Pierre Vincent : "Ne pas se prendre pour ce que l’on n'est plus"

Après deux saisons mi-figue mi-raisin, entachées de crises internes et de problèmes d’egos, l’ASVEL aspire à retrouver un peu de sérénité. Une opération reconquête, du public notamment. Pour satisfaire ses desseins, le nouveau directeur général Tony Parker a choisi Pierre Vincent, le coach de l’équipe de France féminine. Franc, direct, l’homme a ses idées et n’a pas la langue dans sa poche. Il peut apporter le vent nouveau dont l’ASVEL a tant besoin pour se relever. Et redorer son image, bafouée depuis quelques années.

Lyon Capitale : Après huit années passées à entraîner les féminines de Bourges, vous arrivez à l’ASVEL. Mais dans quelle galère vous-êtes vous mis ?

Pierre Vincent : C’est ce que tout le monde me dit (rires). Tout se passait très bien à Bourges, mais je n’avais plus rien à prouver. C’est le bon moment pour partir. Dans une carrière, il y a des moments pour tout, et la possibilité de venir à Villeurbanne, c’est une belle opportunité. C’est une chance et un défi.

Il se murmure que Tony Parker* a joué un rôle fondamental dans votre décision…

Oui. Sans lui, je ne serai pas venu ici. C’est un choix difficile pour le monde du basket, qui est assez consanguin. Les gens tournent dans les différents clubs, on fait peu appel à des gens nouveaux. Tony a été très important dans le fait de me proposer ce poste et aussi de me décider à accepter.

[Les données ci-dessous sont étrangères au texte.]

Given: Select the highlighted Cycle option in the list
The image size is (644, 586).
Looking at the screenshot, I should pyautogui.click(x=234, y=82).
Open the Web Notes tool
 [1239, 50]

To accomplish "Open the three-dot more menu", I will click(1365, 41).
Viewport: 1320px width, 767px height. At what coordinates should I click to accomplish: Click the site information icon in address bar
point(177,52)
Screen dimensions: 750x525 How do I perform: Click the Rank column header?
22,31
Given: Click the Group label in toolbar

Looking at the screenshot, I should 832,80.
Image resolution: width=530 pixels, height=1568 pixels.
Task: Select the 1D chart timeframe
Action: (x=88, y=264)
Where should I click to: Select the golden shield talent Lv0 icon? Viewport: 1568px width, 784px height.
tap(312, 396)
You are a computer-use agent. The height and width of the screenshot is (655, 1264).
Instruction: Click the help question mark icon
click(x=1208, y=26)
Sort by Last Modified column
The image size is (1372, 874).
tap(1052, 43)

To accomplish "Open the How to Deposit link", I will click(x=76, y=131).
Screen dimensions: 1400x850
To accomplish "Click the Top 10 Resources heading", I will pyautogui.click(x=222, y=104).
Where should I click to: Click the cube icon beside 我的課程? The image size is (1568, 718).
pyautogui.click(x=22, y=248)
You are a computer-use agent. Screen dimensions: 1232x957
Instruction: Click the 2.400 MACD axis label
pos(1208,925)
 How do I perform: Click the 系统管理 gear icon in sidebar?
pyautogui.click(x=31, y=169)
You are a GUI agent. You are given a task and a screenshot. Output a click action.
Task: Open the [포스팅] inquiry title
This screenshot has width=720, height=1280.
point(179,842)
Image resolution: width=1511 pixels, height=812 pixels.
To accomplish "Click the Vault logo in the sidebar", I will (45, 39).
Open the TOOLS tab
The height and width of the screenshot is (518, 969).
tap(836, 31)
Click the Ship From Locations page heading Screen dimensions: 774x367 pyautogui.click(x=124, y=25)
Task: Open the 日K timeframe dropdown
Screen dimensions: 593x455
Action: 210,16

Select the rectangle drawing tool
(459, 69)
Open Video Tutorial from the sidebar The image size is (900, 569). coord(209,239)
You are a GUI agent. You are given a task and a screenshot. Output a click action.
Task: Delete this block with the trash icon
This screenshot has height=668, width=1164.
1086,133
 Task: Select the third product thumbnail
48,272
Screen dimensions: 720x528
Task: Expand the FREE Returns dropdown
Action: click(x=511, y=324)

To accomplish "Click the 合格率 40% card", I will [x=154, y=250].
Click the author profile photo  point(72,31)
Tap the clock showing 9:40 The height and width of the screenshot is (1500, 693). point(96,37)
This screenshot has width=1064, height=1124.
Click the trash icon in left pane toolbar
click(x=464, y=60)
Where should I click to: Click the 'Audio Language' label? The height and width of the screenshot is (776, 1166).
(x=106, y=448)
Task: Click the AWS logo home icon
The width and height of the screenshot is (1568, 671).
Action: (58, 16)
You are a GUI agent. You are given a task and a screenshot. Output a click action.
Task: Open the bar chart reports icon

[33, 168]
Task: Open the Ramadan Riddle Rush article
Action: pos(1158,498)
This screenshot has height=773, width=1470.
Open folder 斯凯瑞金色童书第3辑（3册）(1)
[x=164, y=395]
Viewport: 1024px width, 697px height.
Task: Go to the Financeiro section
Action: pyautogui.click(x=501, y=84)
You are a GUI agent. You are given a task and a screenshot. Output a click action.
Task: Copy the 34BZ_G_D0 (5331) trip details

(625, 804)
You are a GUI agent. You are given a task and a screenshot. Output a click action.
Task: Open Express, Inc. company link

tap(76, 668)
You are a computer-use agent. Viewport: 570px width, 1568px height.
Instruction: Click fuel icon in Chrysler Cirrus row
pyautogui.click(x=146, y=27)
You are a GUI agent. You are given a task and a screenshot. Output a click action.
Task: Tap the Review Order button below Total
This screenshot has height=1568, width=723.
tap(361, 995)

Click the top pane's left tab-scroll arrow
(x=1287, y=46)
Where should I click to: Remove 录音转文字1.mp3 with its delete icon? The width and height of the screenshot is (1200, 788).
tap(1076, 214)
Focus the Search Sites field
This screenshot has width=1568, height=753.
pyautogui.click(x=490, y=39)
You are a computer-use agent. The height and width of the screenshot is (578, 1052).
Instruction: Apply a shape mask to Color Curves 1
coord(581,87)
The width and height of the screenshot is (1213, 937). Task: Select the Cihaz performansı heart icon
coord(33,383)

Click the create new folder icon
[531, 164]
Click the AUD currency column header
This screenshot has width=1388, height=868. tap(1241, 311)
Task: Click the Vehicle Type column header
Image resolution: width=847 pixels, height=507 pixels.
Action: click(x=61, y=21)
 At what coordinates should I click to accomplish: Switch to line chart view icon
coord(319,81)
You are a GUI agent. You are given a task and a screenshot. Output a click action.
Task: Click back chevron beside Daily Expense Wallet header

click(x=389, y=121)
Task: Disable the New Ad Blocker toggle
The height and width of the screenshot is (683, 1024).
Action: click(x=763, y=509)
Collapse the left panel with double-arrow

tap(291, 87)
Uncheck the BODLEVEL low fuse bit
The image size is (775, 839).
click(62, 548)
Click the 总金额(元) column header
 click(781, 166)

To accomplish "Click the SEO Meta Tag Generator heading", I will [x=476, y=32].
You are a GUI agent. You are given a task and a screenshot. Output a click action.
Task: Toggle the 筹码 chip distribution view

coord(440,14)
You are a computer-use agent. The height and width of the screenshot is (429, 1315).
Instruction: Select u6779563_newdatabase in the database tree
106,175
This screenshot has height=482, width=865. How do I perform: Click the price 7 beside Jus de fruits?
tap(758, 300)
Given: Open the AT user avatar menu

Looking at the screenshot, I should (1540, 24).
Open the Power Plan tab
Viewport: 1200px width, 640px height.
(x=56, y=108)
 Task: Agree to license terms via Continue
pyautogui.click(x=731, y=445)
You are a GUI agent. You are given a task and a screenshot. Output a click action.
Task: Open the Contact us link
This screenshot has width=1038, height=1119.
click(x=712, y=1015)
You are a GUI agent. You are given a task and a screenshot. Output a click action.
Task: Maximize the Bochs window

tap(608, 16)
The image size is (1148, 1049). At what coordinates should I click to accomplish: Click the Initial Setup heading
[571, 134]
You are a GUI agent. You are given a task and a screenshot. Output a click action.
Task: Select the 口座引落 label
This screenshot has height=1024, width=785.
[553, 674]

Est-il très difficile de passer du basket féminin au masculin ?

On positionne souvent le basket féminin et je dirais même le sport féminin comme un sous-produit. Et pourtant, dans le basket, c’est les filles qui rapportent les médailles. Ce qui masque la vision des gens, c’est la côté spectaculaire, le fait de dunker, contrer. Mais à mon avis, c’est le côté pervers et faible du basket masculin. Les bonnes équipes s’expriment différemment, avec d’autres qualités.

Vous débarquez à l’ASVEL, un club où l’individualisme a souvent pris le pas sur le collectif ces dernières saisons. Le chantier s’annonce immense, non ?

C’est quelque chose qui revient beaucoup, les histoires d’egos, de clans, de déficit d’image lorsqu’on évoque l’ASVEL. De toute façon, on ne peut pas fonctionner efficacement sans un bon collectif. On existe collectivement que lorsqu’on travaille ensemble. Je vais m’employer à créer de la cohésion. Apprendre à se connaître, à travailler ensemble, à accepter les différences, à communiquer.

"Tout le monde veut des ambitions pour nous"

Quelle est votre philosophie de jeu ?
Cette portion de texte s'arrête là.